*Source records*:
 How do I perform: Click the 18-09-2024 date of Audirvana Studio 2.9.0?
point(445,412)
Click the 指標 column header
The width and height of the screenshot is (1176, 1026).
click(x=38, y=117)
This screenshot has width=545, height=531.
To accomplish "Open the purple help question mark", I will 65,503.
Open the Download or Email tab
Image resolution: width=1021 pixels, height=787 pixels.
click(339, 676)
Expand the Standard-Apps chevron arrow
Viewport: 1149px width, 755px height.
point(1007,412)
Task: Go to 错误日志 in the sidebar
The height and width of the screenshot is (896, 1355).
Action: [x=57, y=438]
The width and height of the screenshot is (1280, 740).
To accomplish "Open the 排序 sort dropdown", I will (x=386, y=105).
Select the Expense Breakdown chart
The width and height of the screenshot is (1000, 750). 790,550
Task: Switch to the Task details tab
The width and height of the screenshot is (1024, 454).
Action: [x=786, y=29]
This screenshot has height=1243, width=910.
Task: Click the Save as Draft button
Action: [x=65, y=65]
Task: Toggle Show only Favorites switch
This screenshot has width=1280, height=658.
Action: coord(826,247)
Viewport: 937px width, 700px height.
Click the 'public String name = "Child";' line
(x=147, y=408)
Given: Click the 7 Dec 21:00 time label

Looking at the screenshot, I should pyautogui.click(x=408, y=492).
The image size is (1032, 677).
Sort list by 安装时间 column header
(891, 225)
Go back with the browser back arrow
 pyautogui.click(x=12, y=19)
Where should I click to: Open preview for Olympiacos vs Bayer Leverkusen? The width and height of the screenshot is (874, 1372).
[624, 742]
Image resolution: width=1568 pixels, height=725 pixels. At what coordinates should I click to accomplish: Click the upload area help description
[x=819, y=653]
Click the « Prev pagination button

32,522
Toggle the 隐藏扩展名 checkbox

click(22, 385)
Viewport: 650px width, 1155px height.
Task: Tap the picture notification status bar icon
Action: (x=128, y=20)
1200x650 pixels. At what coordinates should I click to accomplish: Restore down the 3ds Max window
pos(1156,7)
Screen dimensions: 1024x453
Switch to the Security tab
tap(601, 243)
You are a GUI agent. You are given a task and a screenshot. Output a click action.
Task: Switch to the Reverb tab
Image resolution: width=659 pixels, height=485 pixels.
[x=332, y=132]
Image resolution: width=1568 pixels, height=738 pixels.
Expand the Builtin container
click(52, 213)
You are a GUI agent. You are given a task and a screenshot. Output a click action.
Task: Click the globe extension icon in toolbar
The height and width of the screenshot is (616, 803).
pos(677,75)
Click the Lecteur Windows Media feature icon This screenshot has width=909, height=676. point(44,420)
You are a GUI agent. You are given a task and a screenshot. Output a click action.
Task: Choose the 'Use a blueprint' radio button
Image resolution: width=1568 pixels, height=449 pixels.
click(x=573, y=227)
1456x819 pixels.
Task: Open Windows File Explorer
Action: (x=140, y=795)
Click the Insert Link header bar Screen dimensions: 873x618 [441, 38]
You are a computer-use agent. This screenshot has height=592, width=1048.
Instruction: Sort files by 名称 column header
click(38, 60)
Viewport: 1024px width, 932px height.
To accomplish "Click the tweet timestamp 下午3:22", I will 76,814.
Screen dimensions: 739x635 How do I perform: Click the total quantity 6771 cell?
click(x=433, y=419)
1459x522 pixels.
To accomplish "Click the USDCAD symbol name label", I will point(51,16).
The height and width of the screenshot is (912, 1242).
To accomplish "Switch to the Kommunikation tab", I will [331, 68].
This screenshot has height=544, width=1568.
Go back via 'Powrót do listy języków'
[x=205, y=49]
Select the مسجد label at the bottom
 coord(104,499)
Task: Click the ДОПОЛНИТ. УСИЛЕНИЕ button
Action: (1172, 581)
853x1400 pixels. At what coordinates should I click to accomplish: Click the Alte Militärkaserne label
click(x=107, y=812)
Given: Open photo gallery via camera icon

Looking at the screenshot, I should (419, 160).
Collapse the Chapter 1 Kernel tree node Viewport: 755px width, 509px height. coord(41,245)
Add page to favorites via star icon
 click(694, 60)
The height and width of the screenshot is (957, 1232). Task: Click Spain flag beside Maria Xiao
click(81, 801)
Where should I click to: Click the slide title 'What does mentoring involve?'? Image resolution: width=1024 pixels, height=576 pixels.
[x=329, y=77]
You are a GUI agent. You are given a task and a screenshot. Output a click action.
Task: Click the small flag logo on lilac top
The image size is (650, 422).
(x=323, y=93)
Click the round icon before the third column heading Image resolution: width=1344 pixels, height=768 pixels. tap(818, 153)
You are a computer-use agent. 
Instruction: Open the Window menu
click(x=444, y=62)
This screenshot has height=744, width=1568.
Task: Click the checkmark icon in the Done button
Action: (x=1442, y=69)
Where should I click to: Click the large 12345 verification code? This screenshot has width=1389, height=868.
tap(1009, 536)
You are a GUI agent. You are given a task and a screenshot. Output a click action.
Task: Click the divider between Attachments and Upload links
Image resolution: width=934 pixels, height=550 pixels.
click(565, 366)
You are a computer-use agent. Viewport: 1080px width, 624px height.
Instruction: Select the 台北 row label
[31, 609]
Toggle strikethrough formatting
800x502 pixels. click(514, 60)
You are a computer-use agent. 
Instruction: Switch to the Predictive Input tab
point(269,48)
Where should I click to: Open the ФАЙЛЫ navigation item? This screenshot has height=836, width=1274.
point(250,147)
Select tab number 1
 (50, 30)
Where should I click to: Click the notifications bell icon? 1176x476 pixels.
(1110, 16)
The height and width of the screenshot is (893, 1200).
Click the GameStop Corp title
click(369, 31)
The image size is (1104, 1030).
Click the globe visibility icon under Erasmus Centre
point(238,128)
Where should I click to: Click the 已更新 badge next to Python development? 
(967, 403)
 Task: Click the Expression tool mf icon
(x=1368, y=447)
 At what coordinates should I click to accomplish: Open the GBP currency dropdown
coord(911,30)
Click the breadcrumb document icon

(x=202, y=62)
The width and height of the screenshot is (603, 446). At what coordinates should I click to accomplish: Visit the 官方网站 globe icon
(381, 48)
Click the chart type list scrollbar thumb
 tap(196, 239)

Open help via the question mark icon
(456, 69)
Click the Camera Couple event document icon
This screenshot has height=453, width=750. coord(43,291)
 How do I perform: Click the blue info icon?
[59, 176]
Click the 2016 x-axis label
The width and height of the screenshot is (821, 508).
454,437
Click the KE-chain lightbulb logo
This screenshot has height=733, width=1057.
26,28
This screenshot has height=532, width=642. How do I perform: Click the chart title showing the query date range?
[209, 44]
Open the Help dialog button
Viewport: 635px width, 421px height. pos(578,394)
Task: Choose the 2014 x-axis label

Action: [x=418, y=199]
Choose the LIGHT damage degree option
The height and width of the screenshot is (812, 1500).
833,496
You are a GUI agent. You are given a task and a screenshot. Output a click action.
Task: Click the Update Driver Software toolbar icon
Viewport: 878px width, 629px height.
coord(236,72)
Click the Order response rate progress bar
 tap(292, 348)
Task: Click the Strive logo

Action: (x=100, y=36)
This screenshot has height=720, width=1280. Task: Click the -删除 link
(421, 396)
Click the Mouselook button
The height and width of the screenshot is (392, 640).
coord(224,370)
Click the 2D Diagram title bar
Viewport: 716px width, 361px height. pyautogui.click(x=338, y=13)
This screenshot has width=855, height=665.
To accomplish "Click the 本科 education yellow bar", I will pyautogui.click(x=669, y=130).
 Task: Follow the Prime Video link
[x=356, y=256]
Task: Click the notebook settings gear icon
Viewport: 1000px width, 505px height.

*Requirement*: Return, please, every line from the one that contains "Click the 2D Diagram title bar" through the final line of the listing, exactly, and no others.

*Answer box*:
Click the 2D Diagram title bar
Viewport: 716px width, 361px height. pyautogui.click(x=338, y=13)
This screenshot has width=855, height=665.
To accomplish "Click the 本科 education yellow bar", I will pyautogui.click(x=669, y=130).
 Task: Follow the Prime Video link
[x=356, y=256]
Task: Click the notebook settings gear icon
Viewport: 1000px width, 505px height.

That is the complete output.